What you will do:
a. Answer these questions using the passage on gangsta rap and heavy metal:
(i) When rap musicians put on gang colors and garnered arrest records, where did the strongest criticism initially come from?
(ii) Who fronted the live thrash metal group Body Count?
(iii) Where did police groups protest after "Cop Killer" was released?
b. Continue the passage on gangsta rap and heavy metal from its final sentence.

Excerpt:
Apart from Arkansas most of America had grown less afraid of devil-worshipping metalheads by the mid-1990s, as attention shifted to the street violence of gangsta rappers. While heavy metal embraced sorcerers and barbarians, hardcore rappers now emulated the fictions and moral codes of inner-city pimps and drug pushers. When rap musicians put on gang colors and garnered arrest records, the strongest criticism initially came from within the black community. “I just thought NWA [was] doing aggressive music based on what Public Enemy was doing first,” says Chuck D of Public Enemy. “They just talked about themselves and killing black folks more. Shrinking yourself to negativity and talking about killing niggers is just the same old racist game anyway. I guess to white folks it might be on the edge. To black folks it’s counterproductive.”
The first national assault on heavy music since the PMRC was incited by a merger of gangsta rap and thrash metal. Though the press focused on its rap image, Body Count was a live thrash metal group fronted by vocalist Tracey Marrow, aka Ice-T. As a solo artist he cultivated a pimp image on several hard-edged albums in the 1980s—after writing lighter rhymes for the break-dance movie Breakin 2 and a Mr. T motivational video for kids. In Body Count, flanked by shirtless black men hammering metallic ghetto nightmares on guitars, Ice-T became the first metal singer to dedicate his gut-chugging music to “people of color throughout the entire world.”
In 1992 a national uproar followed the release of the Body Count song “Cop Killer,” a graphic revenge fantasy against police brutality that advocated fighting back against the men in blue. Police groups protested in the parking lots of Six Flags amusement parks, a corporate relative of Body Count’s record label. President George Bush and Vice President Dan Quayle both decried Body Count’s music from the campaign trail as an incitement to violence and a threat to the safety of law-enforcement workers.

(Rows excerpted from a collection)
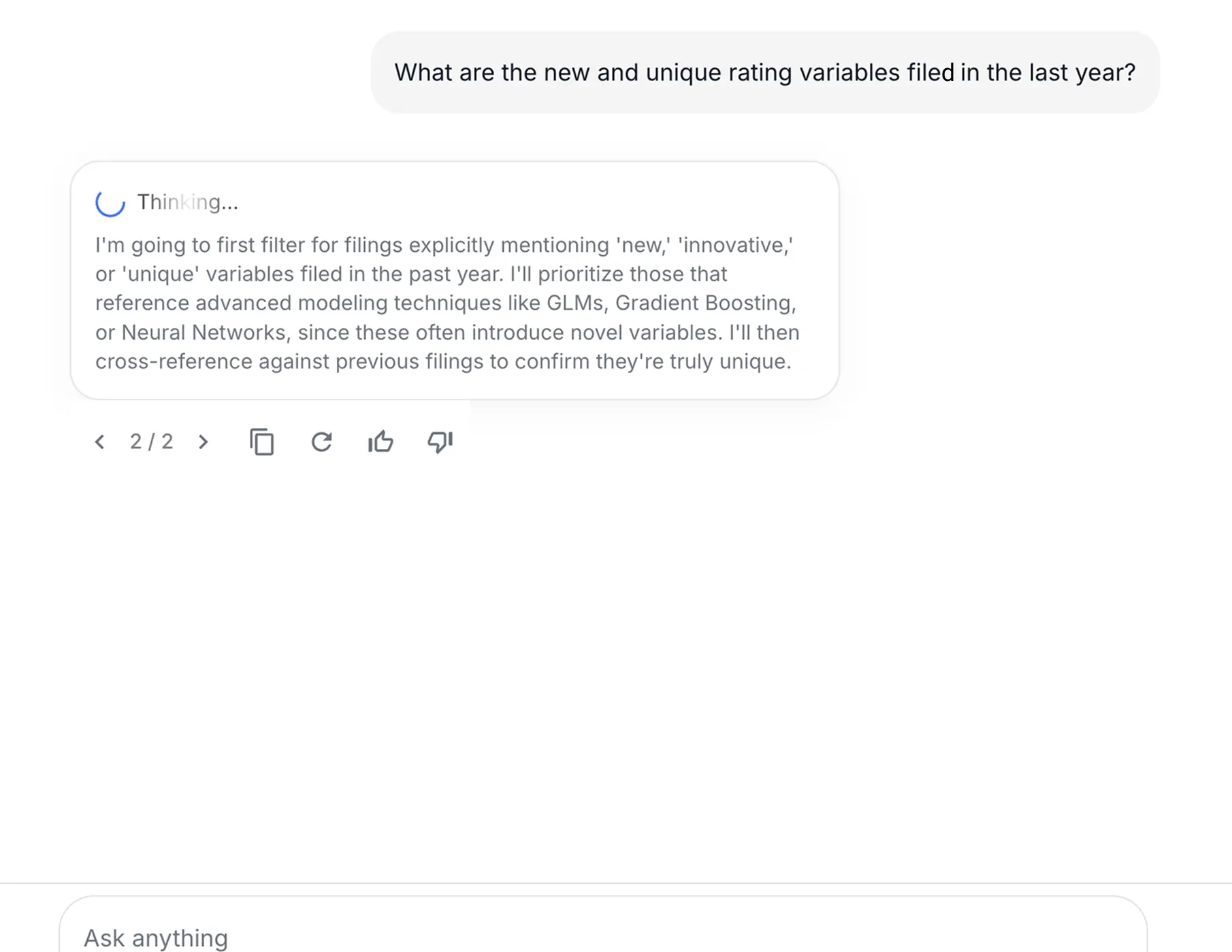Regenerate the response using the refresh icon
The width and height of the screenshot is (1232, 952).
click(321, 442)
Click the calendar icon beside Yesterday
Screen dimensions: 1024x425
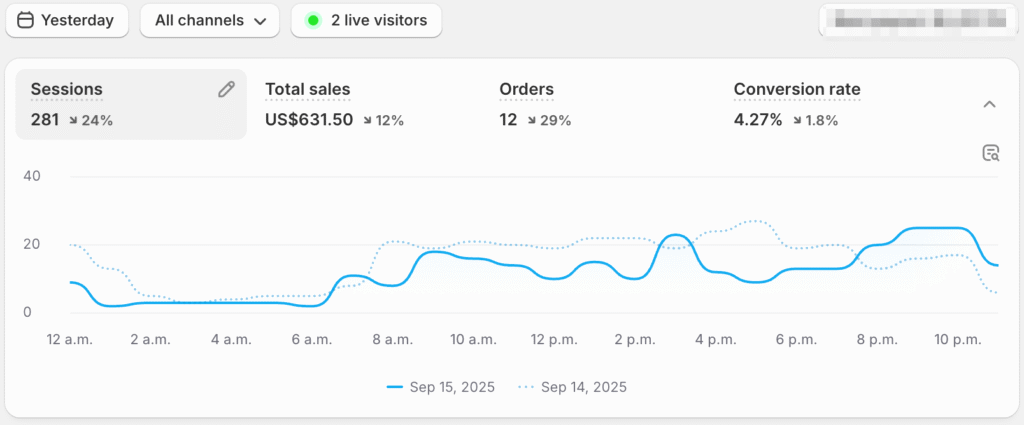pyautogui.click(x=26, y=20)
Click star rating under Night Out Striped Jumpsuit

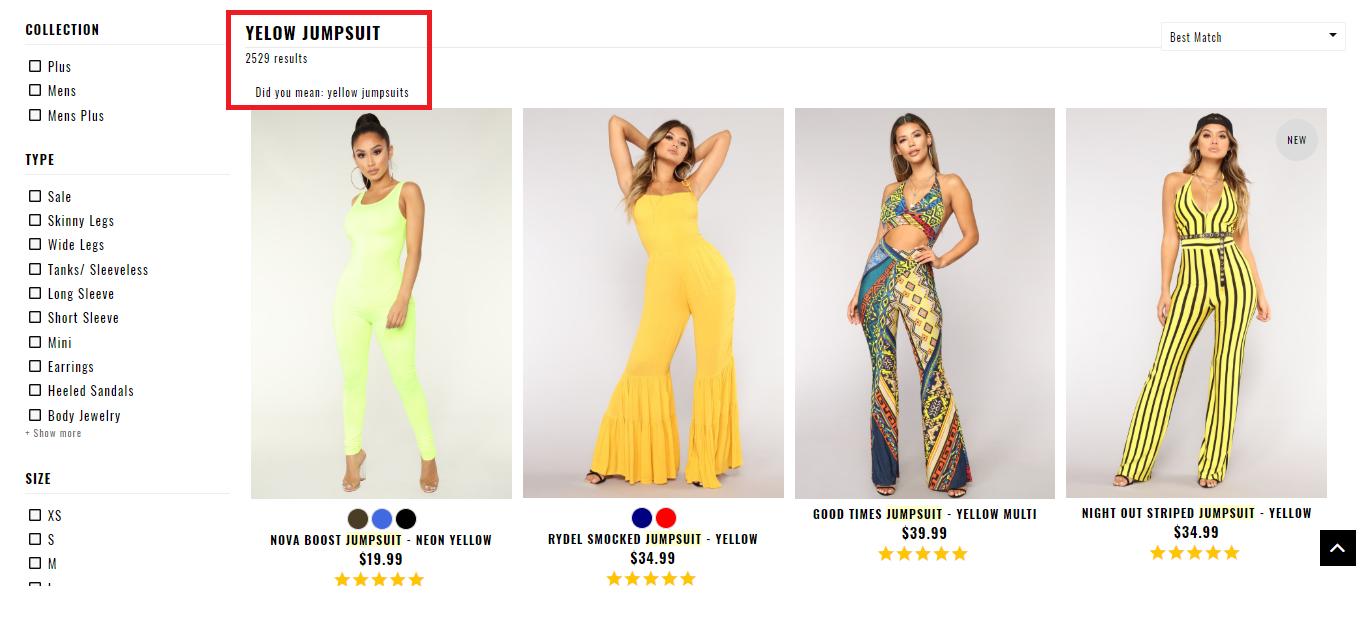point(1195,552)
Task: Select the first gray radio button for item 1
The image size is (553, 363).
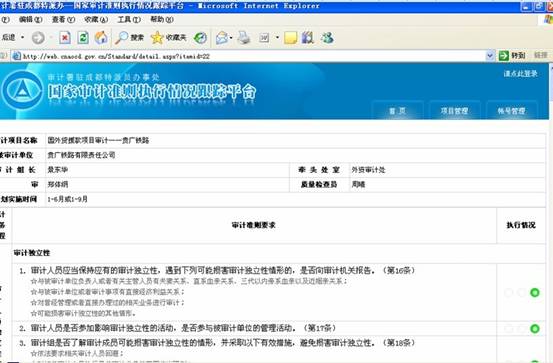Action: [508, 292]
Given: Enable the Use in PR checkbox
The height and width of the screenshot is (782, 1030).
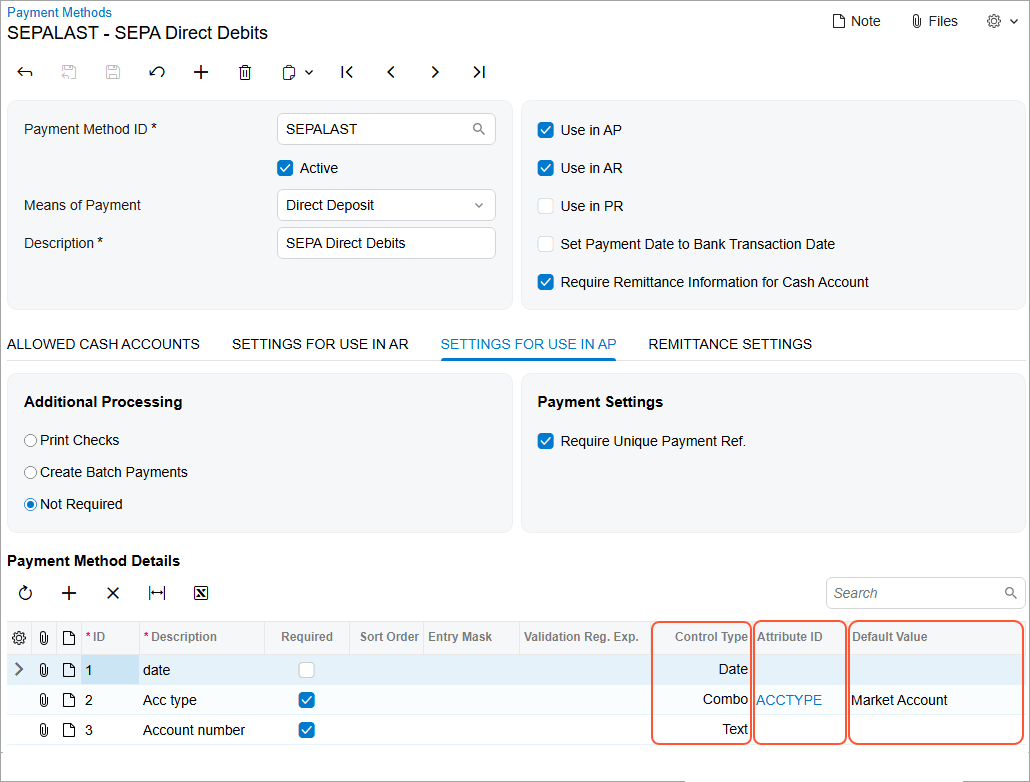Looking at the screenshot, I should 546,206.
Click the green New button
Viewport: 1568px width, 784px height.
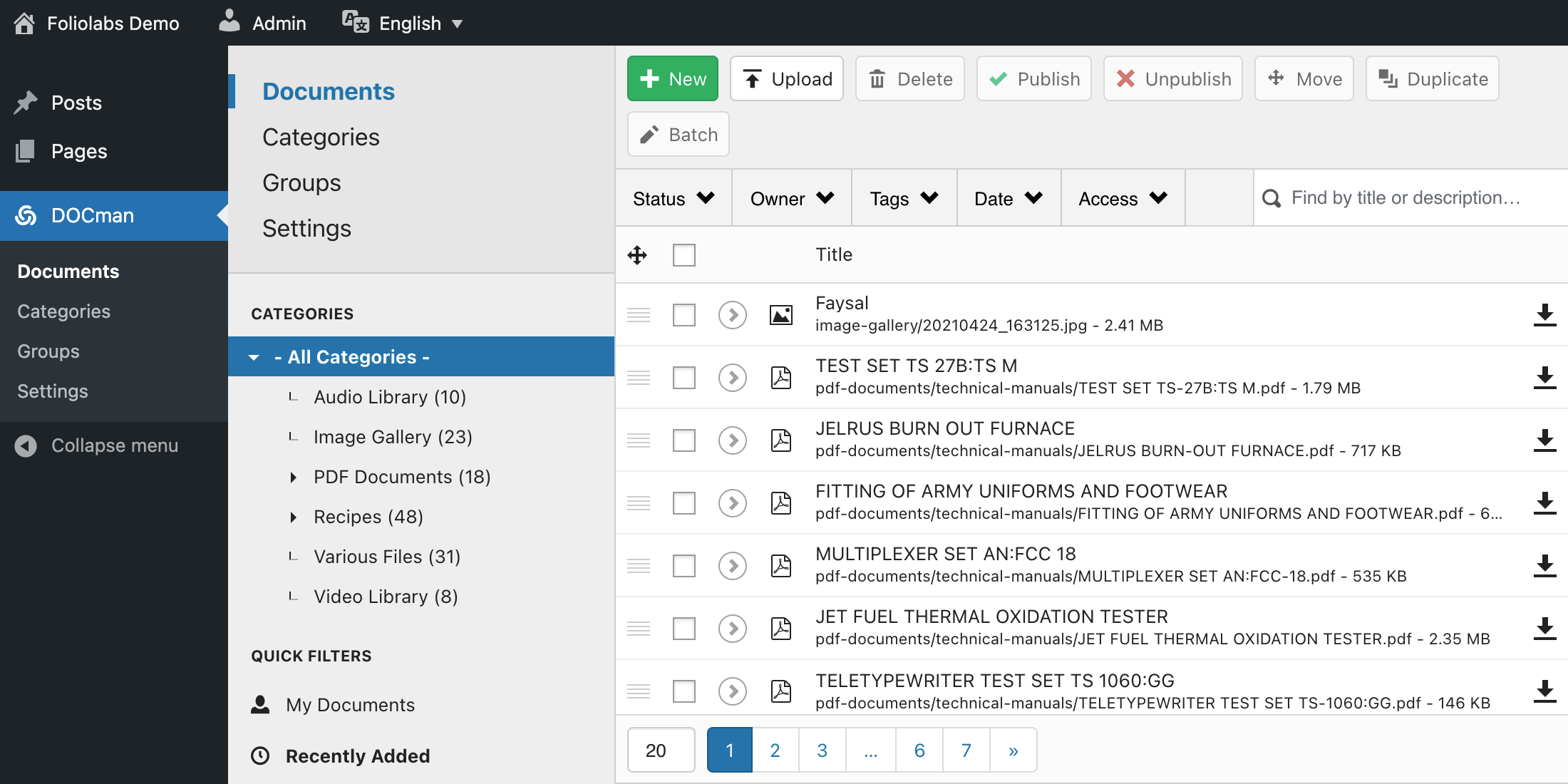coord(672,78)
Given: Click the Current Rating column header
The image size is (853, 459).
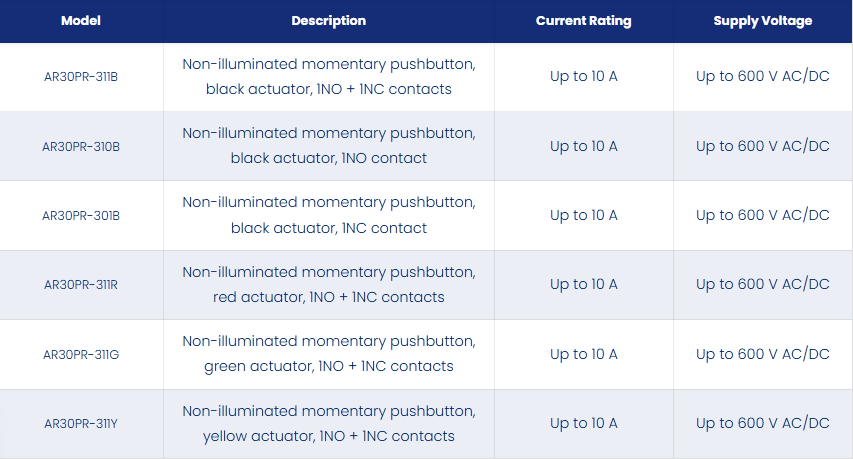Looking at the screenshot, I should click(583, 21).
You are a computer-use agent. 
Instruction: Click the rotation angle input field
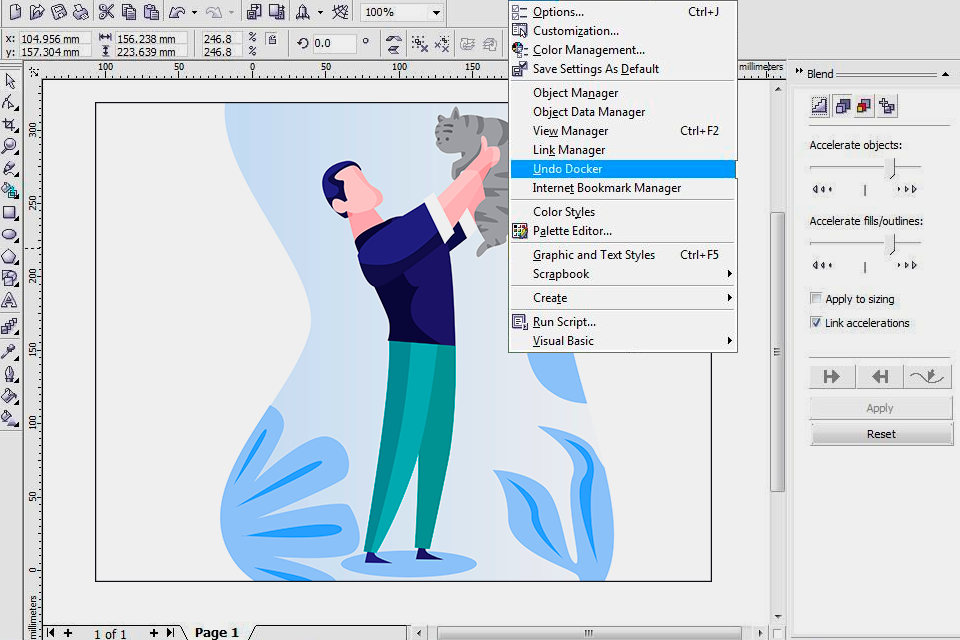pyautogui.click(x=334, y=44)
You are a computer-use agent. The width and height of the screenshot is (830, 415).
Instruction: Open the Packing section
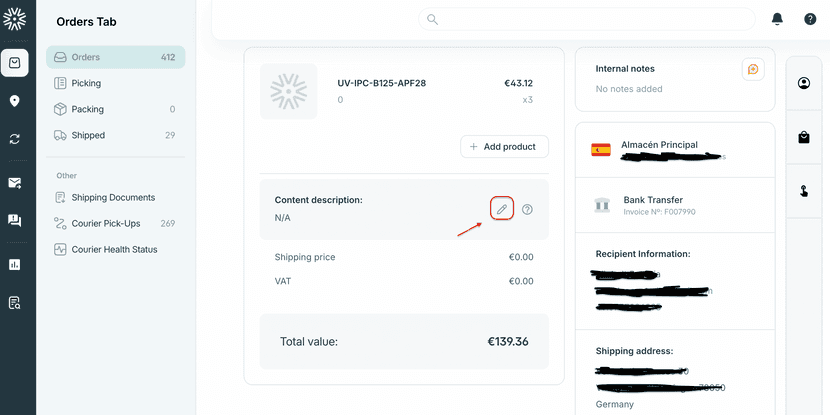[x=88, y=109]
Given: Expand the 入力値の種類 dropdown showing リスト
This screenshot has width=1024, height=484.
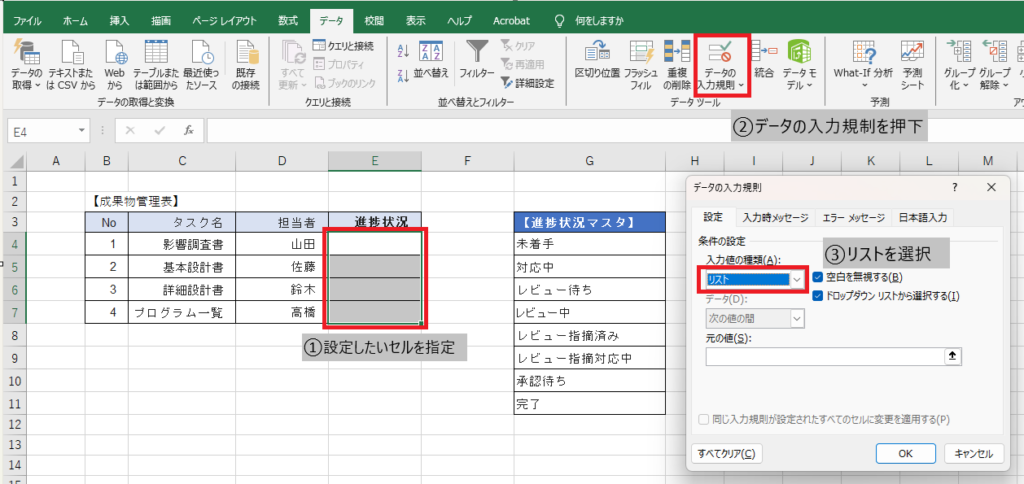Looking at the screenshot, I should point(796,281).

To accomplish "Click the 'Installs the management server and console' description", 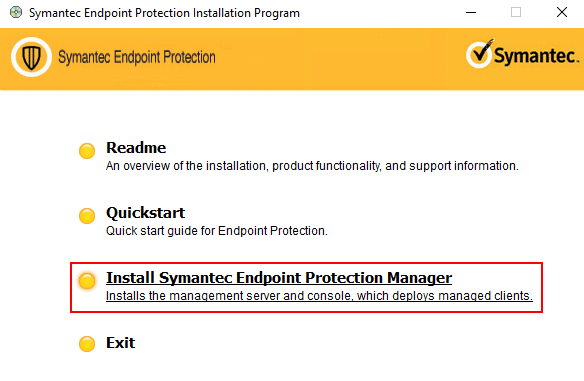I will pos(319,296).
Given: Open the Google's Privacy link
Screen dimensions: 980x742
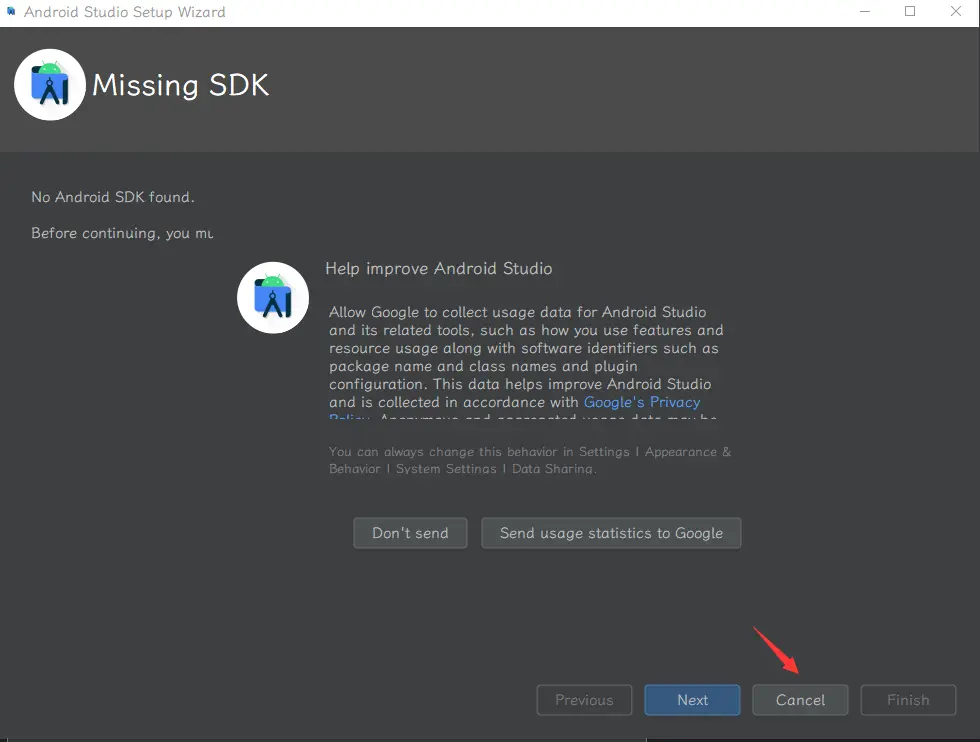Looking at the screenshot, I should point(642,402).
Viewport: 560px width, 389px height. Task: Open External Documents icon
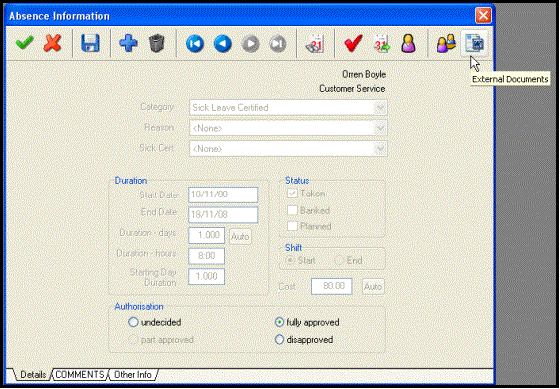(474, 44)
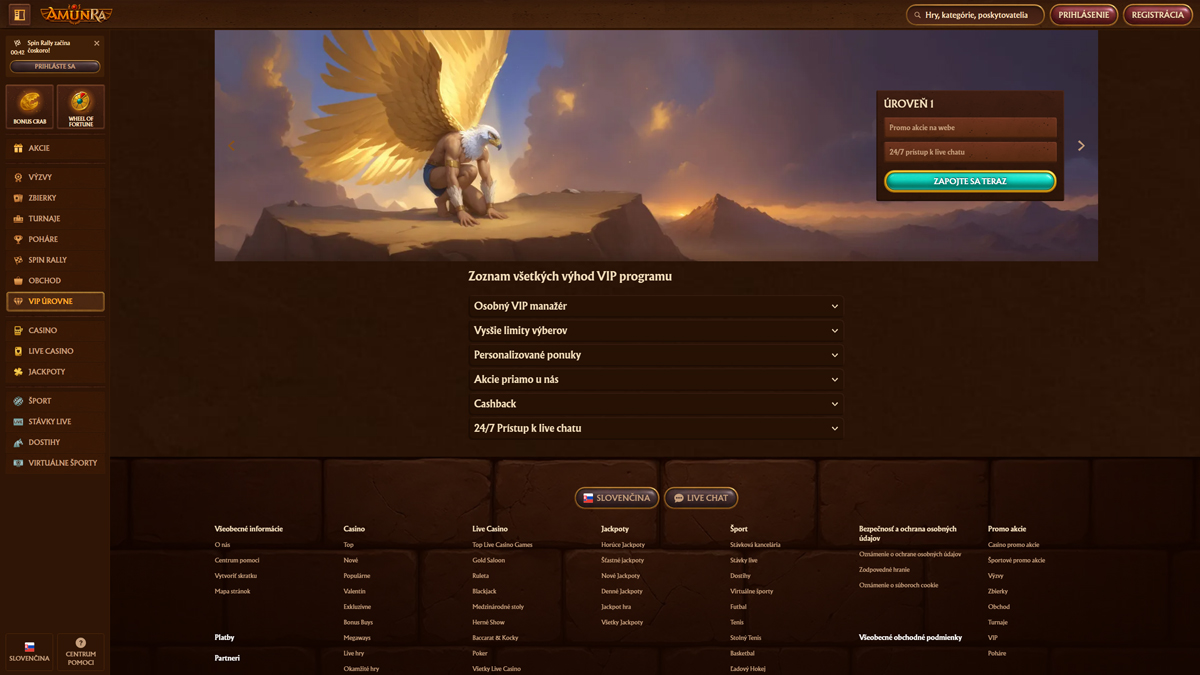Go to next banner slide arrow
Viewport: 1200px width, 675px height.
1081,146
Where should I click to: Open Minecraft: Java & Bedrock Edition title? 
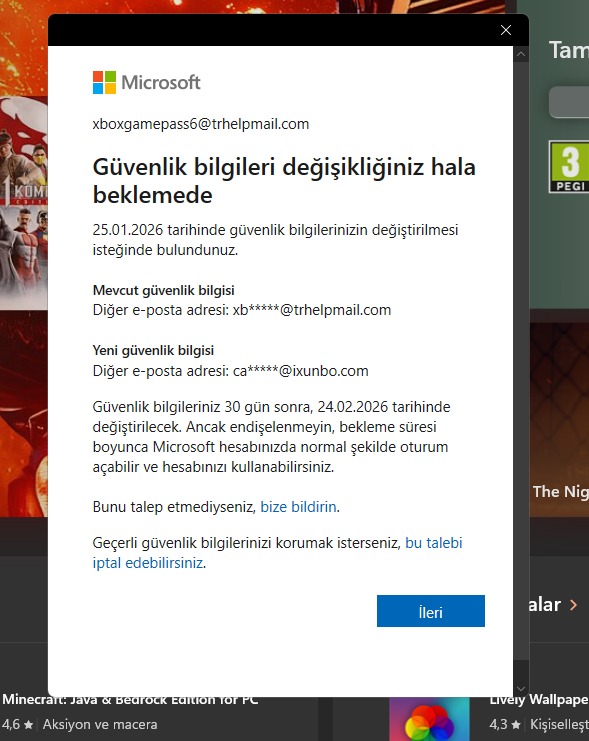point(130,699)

Set of answers:
a.
(i) From within the black community.
(ii) Vocalist Tracey Marrow, aka Ice-T.
(iii) In the parking lots of Six Flags amusement parks.

b.
Defending his right to express angry political thoughts, Ice-T fought for freedom of speech while teetering on the brink of danger. That July police officers and NRA spokesactor Charlton Heston disrupted the annual Time Warner shareholder m
eeting in Beverly Hills. A coalition of sixty members of Congress wrote a letter to Warner Bros. to persuade them to drop “Cop Killer” from the album, and more than a thousand record stores returned their copies to the distributor. Under heavy pressure from corporate brass, Ice-T ultimately removed the song voluntarily and excused himself from his contract with Warner Bros. “I learned that lesson in there,” Ice-T told Rock Out Censorship, “that you’re never really safe as long as you’re connected to any big corporation’s money.”
Corporate help for challenging music dwindled as the Body Count debacle ushered in a new age of conservatism in the music business. Metal bands were among the first to go as big business faced boycott threats by religious protesters, many of whom were veterans of past censorship shakedowns. Metal Blade Records, partnered with Warner Bros. since 1989, felt the ripples as it was forced to justify the lyrics of death metal bands like Cannibal Corpse. After the Body Count fallout, the label’s next slated release was from Gwar, former art students from Virginia whose gleefully offensive stage act involved castration, decapitation, cannibalism, and other acts perpetrated in jest with the help of foam rubber, latex, and untold gallons of fake blood and other stage ooze. “All of a sudden there was a guy at Time Warner, and you had to give him all the lyrics to all the records coming out,” says Metal Blade’s founder, Brian Slagel. “We’d give him a set of lyrics, and he’d come back and say which songs had to come off. That didn’t work for us.”